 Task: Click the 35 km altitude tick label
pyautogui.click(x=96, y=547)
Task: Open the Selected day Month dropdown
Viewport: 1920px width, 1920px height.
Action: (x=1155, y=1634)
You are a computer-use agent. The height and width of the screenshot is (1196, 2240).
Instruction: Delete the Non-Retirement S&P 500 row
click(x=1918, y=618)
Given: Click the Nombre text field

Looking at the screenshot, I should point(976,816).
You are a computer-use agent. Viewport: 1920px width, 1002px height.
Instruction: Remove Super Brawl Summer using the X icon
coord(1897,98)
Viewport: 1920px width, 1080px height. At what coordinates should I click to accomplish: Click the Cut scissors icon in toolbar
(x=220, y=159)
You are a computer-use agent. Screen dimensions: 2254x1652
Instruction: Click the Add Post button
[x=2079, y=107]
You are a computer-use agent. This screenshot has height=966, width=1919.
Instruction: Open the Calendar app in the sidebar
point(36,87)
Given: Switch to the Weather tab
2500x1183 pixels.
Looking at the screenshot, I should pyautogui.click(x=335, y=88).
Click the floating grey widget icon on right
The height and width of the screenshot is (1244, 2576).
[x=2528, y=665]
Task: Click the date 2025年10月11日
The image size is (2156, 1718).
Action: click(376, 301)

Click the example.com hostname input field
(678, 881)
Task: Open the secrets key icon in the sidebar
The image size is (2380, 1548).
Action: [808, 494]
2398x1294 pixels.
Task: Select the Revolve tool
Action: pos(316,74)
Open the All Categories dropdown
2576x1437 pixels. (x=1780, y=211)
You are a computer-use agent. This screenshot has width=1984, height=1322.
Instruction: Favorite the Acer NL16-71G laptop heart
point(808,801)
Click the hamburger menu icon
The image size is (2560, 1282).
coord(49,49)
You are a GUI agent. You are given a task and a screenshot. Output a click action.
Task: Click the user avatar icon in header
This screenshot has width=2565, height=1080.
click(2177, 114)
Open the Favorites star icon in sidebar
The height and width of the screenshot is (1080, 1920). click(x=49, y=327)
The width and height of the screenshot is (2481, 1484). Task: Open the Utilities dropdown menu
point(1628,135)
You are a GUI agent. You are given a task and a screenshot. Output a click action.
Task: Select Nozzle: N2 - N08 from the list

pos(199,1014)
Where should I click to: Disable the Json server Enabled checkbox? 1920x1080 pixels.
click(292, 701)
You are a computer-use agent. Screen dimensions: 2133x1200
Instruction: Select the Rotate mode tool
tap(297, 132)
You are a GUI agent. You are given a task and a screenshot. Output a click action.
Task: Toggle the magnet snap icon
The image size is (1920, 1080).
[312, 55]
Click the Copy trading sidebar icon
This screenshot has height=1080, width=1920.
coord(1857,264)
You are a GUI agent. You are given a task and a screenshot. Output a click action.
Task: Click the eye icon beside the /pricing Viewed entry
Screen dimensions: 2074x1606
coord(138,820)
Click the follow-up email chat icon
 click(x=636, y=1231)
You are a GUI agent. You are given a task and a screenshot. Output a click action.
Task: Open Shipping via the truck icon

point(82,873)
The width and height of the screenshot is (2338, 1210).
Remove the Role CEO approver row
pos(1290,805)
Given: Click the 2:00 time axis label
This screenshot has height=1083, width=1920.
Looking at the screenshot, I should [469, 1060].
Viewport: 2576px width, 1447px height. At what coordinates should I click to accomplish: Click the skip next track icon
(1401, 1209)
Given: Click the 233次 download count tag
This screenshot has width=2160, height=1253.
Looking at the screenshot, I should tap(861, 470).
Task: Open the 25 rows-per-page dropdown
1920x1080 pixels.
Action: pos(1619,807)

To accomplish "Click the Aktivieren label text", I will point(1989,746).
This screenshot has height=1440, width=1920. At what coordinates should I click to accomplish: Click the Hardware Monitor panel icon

■ ■ ■ ■

- Exercise objective -
Copy every line that includes the string "computer" from the material above.

- Task output -
You are a computer-use agent. The height and width of the screenshot is (1196, 2240).
You are a computer-use agent. Viewport: 1920px width, 1002px height.
You are a computer-use agent. Screen dimensions: 2254x1652
You are a computer-use agent. This screenshot has height=966, width=1919.
You are a computer-use agent. This screenshot has width=1984, height=1322.
You are a computer-use agent. Screen dimensions: 2133x1200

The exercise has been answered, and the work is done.